Stored items from a collection
= = = = = = =

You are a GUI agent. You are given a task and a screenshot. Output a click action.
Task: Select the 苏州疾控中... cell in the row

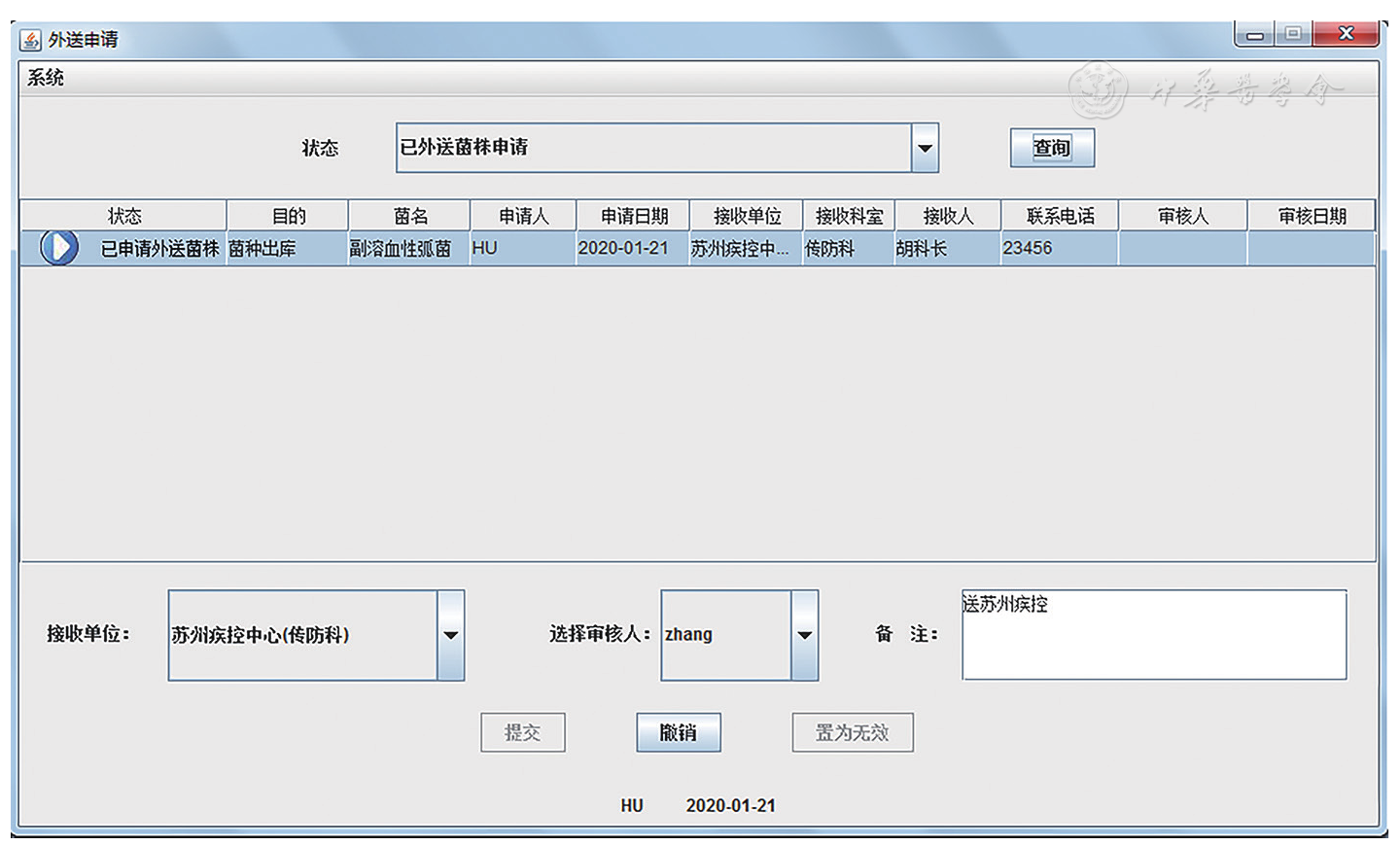point(740,249)
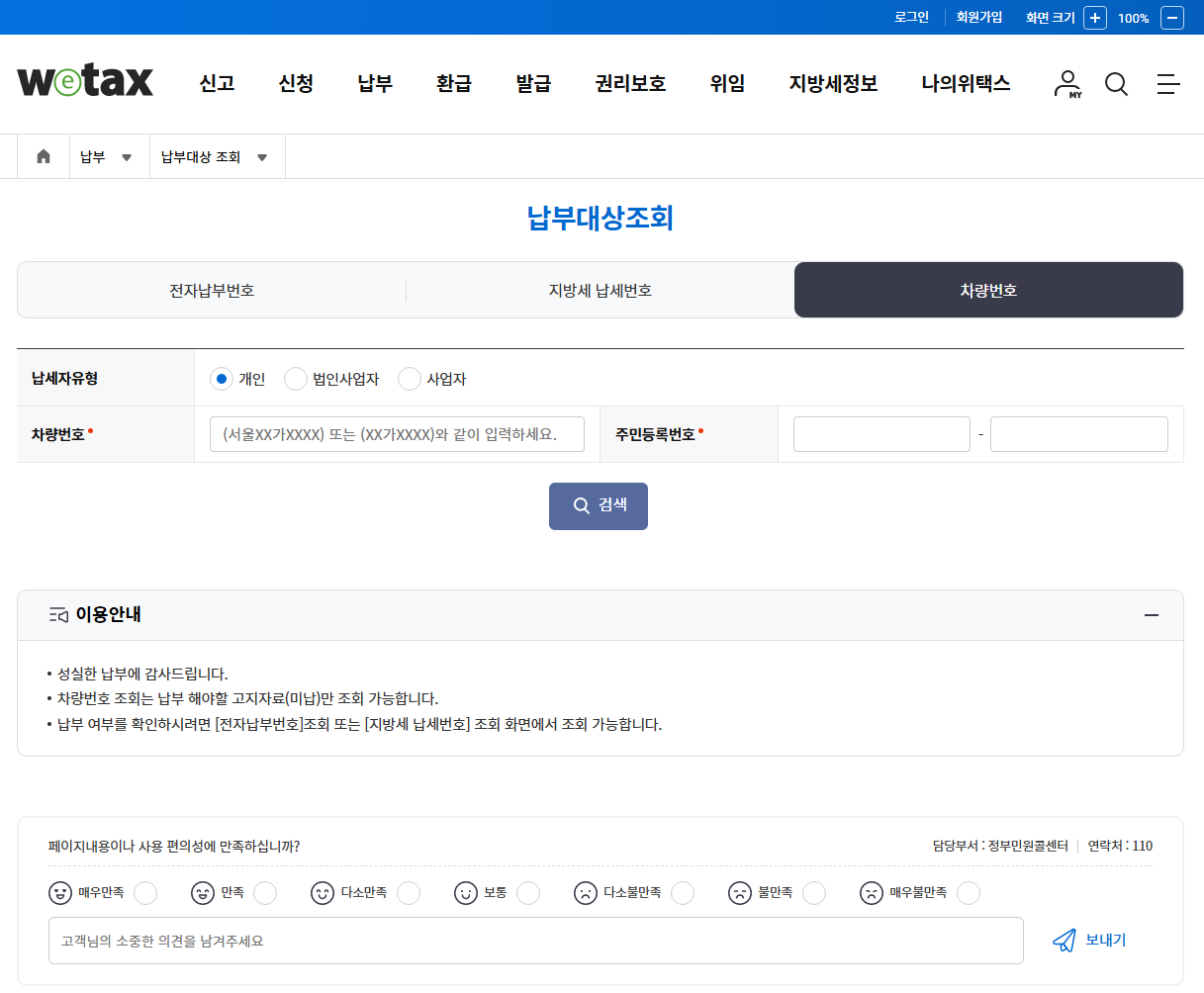Choose the 매우만족 satisfaction rating
1204x993 pixels.
tap(145, 892)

= = = = = = =

Reproduce the lines above with "screenshot" replaced by "screen image" and everything else unchanged, omitting the pictures.

You are a GUI agent. You are given a task and a screen image. Output a click action.
Task: Select the 苏州疾控中... cell in the row

point(740,249)
Choose the 매우만족 satisfaction rating
1204x993 pixels.
tap(145, 892)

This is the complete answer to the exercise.